Mais revenons au début :
Jean-Philippe Blondel a 22 ans. Sa mère et son frère aîné sont morts dans un tragique accident de voiture 3 ans auparavant. Le père conduisait. Jean-Philippe aurait dû être dans la voiture mais avait pris le train. Pendant trois ans, le père et le fils ont cohabité plus ou moins facilement. Plutôt « moins » que « plus » d'ailleurs. Quand le récit démarre, Jean-Philippe doit subir une opération bénigne quand il est réveillé brusquement : son ex-petite amie, Laure, lui apprend que son père vient de mourir à son tour dans un accident de voiture. Ironie du sort ? Suicide ? Ou simplement les conséquences d'une conduite dangereuse depuis de trop nombreuses années ?
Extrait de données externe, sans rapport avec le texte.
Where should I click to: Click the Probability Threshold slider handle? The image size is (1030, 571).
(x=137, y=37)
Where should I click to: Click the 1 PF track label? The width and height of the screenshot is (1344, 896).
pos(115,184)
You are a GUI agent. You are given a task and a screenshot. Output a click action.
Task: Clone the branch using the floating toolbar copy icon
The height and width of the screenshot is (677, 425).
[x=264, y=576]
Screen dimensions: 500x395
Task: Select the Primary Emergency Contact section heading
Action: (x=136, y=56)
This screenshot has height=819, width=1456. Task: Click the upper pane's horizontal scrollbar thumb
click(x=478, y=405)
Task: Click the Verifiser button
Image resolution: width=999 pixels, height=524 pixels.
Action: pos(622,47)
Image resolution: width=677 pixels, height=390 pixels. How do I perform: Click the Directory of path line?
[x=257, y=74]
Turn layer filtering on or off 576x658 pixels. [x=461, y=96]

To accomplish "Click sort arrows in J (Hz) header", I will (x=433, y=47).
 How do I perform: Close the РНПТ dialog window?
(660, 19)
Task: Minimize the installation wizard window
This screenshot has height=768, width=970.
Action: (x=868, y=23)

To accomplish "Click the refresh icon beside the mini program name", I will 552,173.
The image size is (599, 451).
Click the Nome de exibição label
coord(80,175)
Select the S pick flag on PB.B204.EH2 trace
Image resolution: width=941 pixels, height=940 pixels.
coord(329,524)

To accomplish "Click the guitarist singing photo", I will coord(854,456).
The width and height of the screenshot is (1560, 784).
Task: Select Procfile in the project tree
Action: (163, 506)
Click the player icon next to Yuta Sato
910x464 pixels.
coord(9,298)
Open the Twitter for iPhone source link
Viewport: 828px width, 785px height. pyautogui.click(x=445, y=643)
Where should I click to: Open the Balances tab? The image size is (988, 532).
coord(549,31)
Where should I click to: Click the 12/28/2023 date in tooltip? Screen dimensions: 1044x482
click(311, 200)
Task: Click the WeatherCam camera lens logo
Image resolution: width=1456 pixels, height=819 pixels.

Toujours est-il que Jean-Philippe se retrouve tout à coup orphelin pour la seconde fois. Une accumulation que n'oserait aucun romancier décent. Mais la vie et la mort, elles, n'ont que faire des problématiques d'écrivains et se foutent totalement de la vraisemblance. Alors voilà, c'est comme ça, et faudra bien faire avec. Mais faire avec quoi ? Difficile quand on est si jeune et que l'on a plus d'épaule sur laquelle se pencher. Sauf que Jean-Philippe a deux épaules, frêles mais généreuses : son ex Laure et Samuel son meilleur ami.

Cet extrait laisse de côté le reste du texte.